• **Text**:
Almost Perfect: The Championship Game One High School Basketball Coach Can’t Forget

The Championship Game One High School Basketball Coach Can’t Forget

Toby Smith
\
10 min read
basketball team
The 1983 Pecos High School basketball team
Share ::
PECOS—Every year at this time, school buses from across the state chug into Albuquerque. Their purpose is the New Mexico High School Basketball Championships. For Louis Sanchez, it’s a time of one regret-filled memory.

“I see people today and they say to me, ‘Louie, you should still be coaching. Remember 1983? You ought to be coaching again.’ ”

Sanchez, a solidly built, gray-haired man of 64, is retired. He played high school basketball in Pecos in the ’60s, and in the late ’70s, he served as assistant coach of the boys’ team for three years. In 1981, he became the head coach.

It was a young team, and the Panthers lost their first nine games.

“I thought, Where are we going wrong? Then I told myself, Just keep working, Louie.”

The Panthers ended with a losing season but the next year finished 14-8. Good, but not enough.

In 1983, Sanchez had a feeling. “We didn’t have size. We didn’t have stars. But these eight kids, they seemed to play like a team.”

He taught them to press on defense. To press hard.

They began beating people.

The Panthers went to 3-0, then 6-0. By early January 1983, they were 9-0. “The wins made believers in the village,” Sanchez says. “People got on the bandwagon.”

When Sanchez looked up into the bleachers during the games, he would glimpse a sea of green—Pecos green. When the team traveled, there was often as much green in the stands as the home team’s colors.

They won close games. They beat West Las Vegas at the buzzer. They beat the Santa Fe Indian School in overtime. They came back from five points down late to slip past Santa Rosa. “We didn’t talk about being undefeated,” Sanchez says. “Nobody wanted to mention it.”

The winning didn’t stop. All of a sudden, it was late February and the Pecos boys were 22-0.

When Sanchez forgets a detail of that season, he pulls out a scrapbook of 1983 that a friend put together for him. “The village was ecstatic,” says Sanchez, thumbing through the aging clippings. Former students telephoned the coach. People cornered him at Casa de Herrera, the town’s popular eating spot, and told him how proud they were. “You could feel the excitement,” remembers Benny Gallegos, the squad’s point guard.

You can’t see much of Pecos from I-25, about 20 minutes southeast of Santa Fe. Some say that being tucked out of sight from motorists gives residents a we’ll-show-you attitude.

Close to 800 live in the town proper, a village divided by the Pecos River. People work for the school system or the state, or they ranch. Everyone knows everyone else. The high school had about 280 students in 1983—about the same as today. Like a lot of small towns in New Mexico, life then and now in Pecos revolves around basketball.

Those 1983 Panthers won their district and regional easily. They were up to 25-0. Sanchez was so anxious to keep the streak going that he drove in one long day to the bottom of the state and back to scout a school he thought Pecos would meet in the first round of the state tournament.

• **Your task**: Can you write out the part of the Pecos basketball story that opens with the words containing "You can’t see" and closes with "a we’ll-show-you attitude.", changing "motorists" to "drivers"? The lines here have no connection to the Pecos basketball story.

• **Source excerpt**:
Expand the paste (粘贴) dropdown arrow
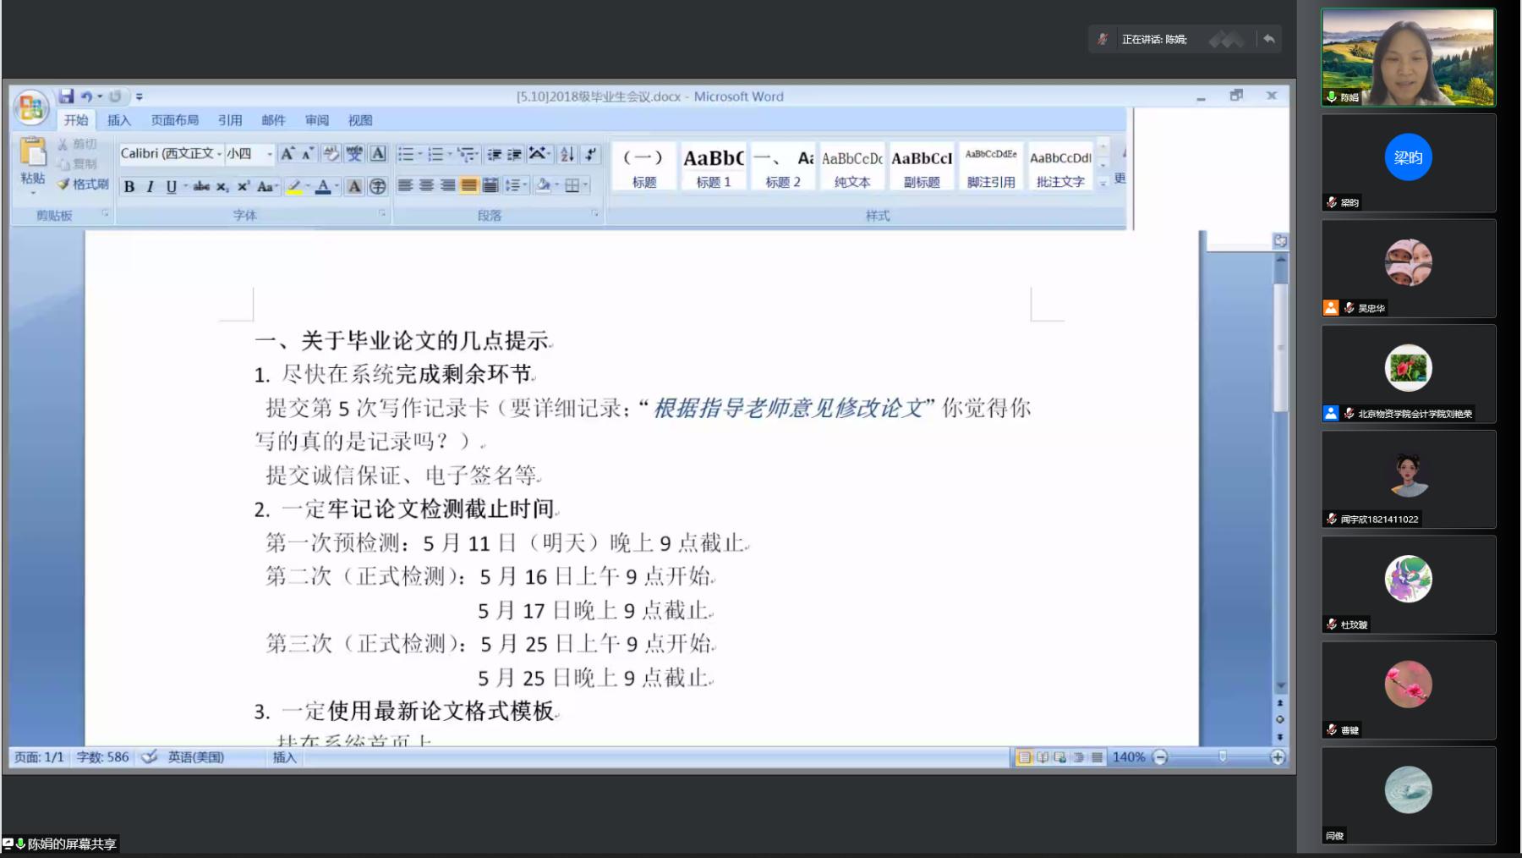[33, 193]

• **Exercise solution**:
You can’t see much of Pecos from I-25, about 20 minutes southeast of Santa Fe. Some say that being tucked out of sight from drivers gives residents a we’ll-show-you attitude.